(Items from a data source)
□ □ □ □ □ □ □

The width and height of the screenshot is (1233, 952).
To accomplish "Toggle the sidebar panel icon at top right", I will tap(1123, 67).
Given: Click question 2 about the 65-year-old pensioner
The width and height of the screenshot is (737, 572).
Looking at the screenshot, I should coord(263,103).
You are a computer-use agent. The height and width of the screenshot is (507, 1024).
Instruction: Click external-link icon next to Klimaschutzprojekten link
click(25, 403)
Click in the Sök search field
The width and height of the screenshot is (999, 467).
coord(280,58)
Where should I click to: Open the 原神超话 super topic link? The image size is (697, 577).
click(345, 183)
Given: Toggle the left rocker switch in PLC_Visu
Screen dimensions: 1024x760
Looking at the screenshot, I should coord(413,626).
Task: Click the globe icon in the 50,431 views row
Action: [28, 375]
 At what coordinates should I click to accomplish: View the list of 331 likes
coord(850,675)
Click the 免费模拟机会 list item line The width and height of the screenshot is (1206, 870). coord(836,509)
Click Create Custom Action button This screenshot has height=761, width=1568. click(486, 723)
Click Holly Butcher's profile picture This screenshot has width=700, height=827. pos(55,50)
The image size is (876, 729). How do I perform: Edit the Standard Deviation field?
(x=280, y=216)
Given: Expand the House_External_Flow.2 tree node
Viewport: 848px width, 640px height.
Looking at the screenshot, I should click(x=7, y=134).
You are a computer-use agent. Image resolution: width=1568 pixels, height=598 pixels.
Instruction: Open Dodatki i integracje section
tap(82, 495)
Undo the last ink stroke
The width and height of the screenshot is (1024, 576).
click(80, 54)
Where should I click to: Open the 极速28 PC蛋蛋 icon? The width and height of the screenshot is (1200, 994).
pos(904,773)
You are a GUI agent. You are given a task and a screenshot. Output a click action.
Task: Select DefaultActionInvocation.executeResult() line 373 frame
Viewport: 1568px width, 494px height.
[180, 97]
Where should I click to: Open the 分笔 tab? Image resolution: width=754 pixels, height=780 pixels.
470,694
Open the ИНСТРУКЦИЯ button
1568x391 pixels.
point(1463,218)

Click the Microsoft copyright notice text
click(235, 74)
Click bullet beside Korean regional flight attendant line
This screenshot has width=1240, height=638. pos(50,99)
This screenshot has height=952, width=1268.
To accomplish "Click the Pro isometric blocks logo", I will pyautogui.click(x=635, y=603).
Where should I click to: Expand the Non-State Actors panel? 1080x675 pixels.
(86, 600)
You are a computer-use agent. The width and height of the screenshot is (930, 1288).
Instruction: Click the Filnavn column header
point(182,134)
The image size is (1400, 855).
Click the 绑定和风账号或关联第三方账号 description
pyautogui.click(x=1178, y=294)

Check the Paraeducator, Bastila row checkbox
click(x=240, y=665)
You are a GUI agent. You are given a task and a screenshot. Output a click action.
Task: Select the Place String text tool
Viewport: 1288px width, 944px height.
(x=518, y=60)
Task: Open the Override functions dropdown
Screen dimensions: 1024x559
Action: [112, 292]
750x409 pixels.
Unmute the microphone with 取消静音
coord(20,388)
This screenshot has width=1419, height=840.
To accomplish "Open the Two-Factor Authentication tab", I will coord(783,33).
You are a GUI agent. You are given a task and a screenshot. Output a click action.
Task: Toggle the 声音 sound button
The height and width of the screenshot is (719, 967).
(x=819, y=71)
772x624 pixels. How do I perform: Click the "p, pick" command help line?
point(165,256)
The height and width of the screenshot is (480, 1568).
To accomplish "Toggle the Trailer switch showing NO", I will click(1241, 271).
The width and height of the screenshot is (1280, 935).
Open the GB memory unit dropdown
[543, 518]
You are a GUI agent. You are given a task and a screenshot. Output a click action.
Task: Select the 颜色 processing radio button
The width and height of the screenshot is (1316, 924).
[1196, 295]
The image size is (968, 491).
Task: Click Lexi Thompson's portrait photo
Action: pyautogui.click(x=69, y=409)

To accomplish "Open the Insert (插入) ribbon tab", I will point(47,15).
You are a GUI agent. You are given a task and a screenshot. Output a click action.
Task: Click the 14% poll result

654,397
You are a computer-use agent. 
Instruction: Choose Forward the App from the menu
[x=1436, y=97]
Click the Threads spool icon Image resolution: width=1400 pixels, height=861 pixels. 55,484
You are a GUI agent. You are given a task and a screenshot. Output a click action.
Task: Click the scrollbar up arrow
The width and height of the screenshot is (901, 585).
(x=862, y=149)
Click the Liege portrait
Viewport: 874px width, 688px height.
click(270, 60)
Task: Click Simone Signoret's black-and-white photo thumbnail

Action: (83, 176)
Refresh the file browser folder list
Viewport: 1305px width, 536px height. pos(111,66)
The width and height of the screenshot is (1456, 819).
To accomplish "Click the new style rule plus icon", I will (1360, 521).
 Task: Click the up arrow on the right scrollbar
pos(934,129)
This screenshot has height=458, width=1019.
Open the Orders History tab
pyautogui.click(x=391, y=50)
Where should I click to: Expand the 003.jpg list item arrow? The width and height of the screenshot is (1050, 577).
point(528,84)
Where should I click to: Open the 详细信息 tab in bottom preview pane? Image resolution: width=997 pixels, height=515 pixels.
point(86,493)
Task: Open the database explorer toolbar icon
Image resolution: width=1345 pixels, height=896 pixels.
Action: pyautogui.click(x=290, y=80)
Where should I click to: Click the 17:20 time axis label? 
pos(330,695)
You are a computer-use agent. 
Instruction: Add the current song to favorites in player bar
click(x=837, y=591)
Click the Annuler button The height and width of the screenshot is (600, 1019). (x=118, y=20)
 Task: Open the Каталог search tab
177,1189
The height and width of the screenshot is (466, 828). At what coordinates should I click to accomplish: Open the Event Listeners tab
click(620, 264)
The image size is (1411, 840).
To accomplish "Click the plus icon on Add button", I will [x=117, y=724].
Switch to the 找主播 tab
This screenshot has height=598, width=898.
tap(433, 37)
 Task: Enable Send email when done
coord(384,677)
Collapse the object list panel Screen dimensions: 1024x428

□ □ □ □ □ □ □

Rewrite the listing above, substituting "Command" for each "Instruction" and leaving everything else untouched.

The width and height of the screenshot is (1233, 952).
To accomplish "Toggle the sidebar panel icon at top right", I will tap(1123, 67).
Given: Click question 2 about the 65-year-old pensioner
The width and height of the screenshot is (737, 572).
Looking at the screenshot, I should coord(263,103).
You are a computer-use agent. The height and width of the screenshot is (507, 1024).
Command: Click external-link icon next to Klimaschutzprojekten link
click(25, 403)
Click in the Sök search field
The width and height of the screenshot is (999, 467).
coord(280,58)
Where should I click to: Open the 原神超话 super topic link? The image size is (697, 577).
click(345, 183)
Given: Toggle the left rocker switch in PLC_Visu
Screen dimensions: 1024x760
Looking at the screenshot, I should coord(413,626).
Task: Click the globe icon in the 50,431 views row
Action: [28, 375]
 At what coordinates should I click to accomplish: View the list of 331 likes
coord(850,675)
Click the 免费模拟机会 list item line The width and height of the screenshot is (1206, 870). coord(836,509)
Click Create Custom Action button This screenshot has height=761, width=1568. click(486, 723)
Click Holly Butcher's profile picture This screenshot has width=700, height=827. pos(55,50)
The image size is (876, 729). How do I perform: Edit the Standard Deviation field?
(x=280, y=216)
Given: Expand the House_External_Flow.2 tree node
Viewport: 848px width, 640px height.
Looking at the screenshot, I should click(x=7, y=134).
You are a computer-use agent. Image resolution: width=1568 pixels, height=598 pixels.
Command: Open Dodatki i integracje section
tap(82, 495)
Undo the last ink stroke
The width and height of the screenshot is (1024, 576).
click(80, 54)
Where should I click to: Open the 极速28 PC蛋蛋 icon? The width and height of the screenshot is (1200, 994).
pos(904,773)
You are a GUI agent. You are given a task and a screenshot. Output a click action.
Task: Select DefaultActionInvocation.executeResult() line 373 frame
Viewport: 1568px width, 494px height.
[180, 97]
Where should I click to: Open the 分笔 tab? Image resolution: width=754 pixels, height=780 pixels.
470,694
Open the ИНСТРУКЦИЯ button
1568x391 pixels.
point(1463,218)

Click the Microsoft copyright notice text
click(235, 74)
Click bullet beside Korean regional flight attendant line
This screenshot has width=1240, height=638. pos(50,99)
This screenshot has height=952, width=1268.
To accomplish "Click the Pro isometric blocks logo", I will pyautogui.click(x=635, y=603).
Where should I click to: Expand the Non-State Actors panel? 1080x675 pixels.
(86, 600)
You are a computer-use agent. The width and height of the screenshot is (930, 1288).
Command: Click the Filnavn column header
point(182,134)
The image size is (1400, 855).
Click the 绑定和风账号或关联第三方账号 description
pyautogui.click(x=1178, y=294)

Check the Paraeducator, Bastila row checkbox
click(x=240, y=665)
You are a GUI agent. You are given a task and a screenshot. Output a click action.
Task: Select the Place String text tool
Viewport: 1288px width, 944px height.
(x=518, y=60)
Task: Open the Override functions dropdown
Screen dimensions: 1024x559
Action: [112, 292]
750x409 pixels.
Unmute the microphone with 取消静音
coord(20,388)
This screenshot has width=1419, height=840.
To accomplish "Open the Two-Factor Authentication tab", I will coord(783,33).
You are a GUI agent. You are given a task and a screenshot. Output a click action.
Task: Toggle the 声音 sound button
The height and width of the screenshot is (719, 967).
(x=819, y=71)
772x624 pixels. How do I perform: Click the "p, pick" command help line?
point(165,256)
The height and width of the screenshot is (480, 1568).
To accomplish "Toggle the Trailer switch showing NO", I will click(1241, 271).
The width and height of the screenshot is (1280, 935).
Open the GB memory unit dropdown
[543, 518]
You are a GUI agent. You are given a task and a screenshot. Output a click action.
Task: Select the 颜色 processing radio button
The width and height of the screenshot is (1316, 924).
[1196, 295]
The image size is (968, 491).
Task: Click Lexi Thompson's portrait photo
Action: pyautogui.click(x=69, y=409)

To accomplish "Open the Insert (插入) ribbon tab", I will point(47,15).
You are a GUI agent. You are given a task and a screenshot. Output a click action.
Task: Click the 14% poll result

654,397
You are a computer-use agent. 
Command: Choose Forward the App from the menu
[x=1436, y=97]
Click the Threads spool icon Image resolution: width=1400 pixels, height=861 pixels. 55,484
You are a GUI agent. You are given a task and a screenshot. Output a click action.
Task: Click the scrollbar up arrow
The width and height of the screenshot is (901, 585).
(x=862, y=149)
Click the Liege portrait
Viewport: 874px width, 688px height.
click(270, 60)
Task: Click Simone Signoret's black-and-white photo thumbnail

Action: (83, 176)
Refresh the file browser folder list
Viewport: 1305px width, 536px height. pos(111,66)
The width and height of the screenshot is (1456, 819).
To accomplish "Click the new style rule plus icon", I will (1360, 521).
 Task: Click the up arrow on the right scrollbar
pos(934,129)
This screenshot has height=458, width=1019.
Open the Orders History tab
pyautogui.click(x=391, y=50)
Where should I click to: Expand the 003.jpg list item arrow? The width and height of the screenshot is (1050, 577).
point(528,84)
Where should I click to: Open the 详细信息 tab in bottom preview pane? Image resolution: width=997 pixels, height=515 pixels.
point(86,493)
Task: Open the database explorer toolbar icon
Image resolution: width=1345 pixels, height=896 pixels.
Action: pyautogui.click(x=290, y=80)
Where should I click to: Click the 17:20 time axis label? 
pos(330,695)
You are a computer-use agent. 
Command: Add the current song to favorites in player bar
click(x=837, y=591)
Click the Annuler button The height and width of the screenshot is (600, 1019). (x=118, y=20)
 Task: Open the Каталог search tab
177,1189
The height and width of the screenshot is (466, 828). At what coordinates should I click to accomplish: Open the Event Listeners tab
click(620, 264)
The image size is (1411, 840).
To accomplish "Click the plus icon on Add button", I will [x=117, y=724].
Switch to the 找主播 tab
This screenshot has height=598, width=898.
tap(433, 37)
 Task: Enable Send email when done
coord(384,677)
Collapse the object list panel Screen dimensions: 1024x428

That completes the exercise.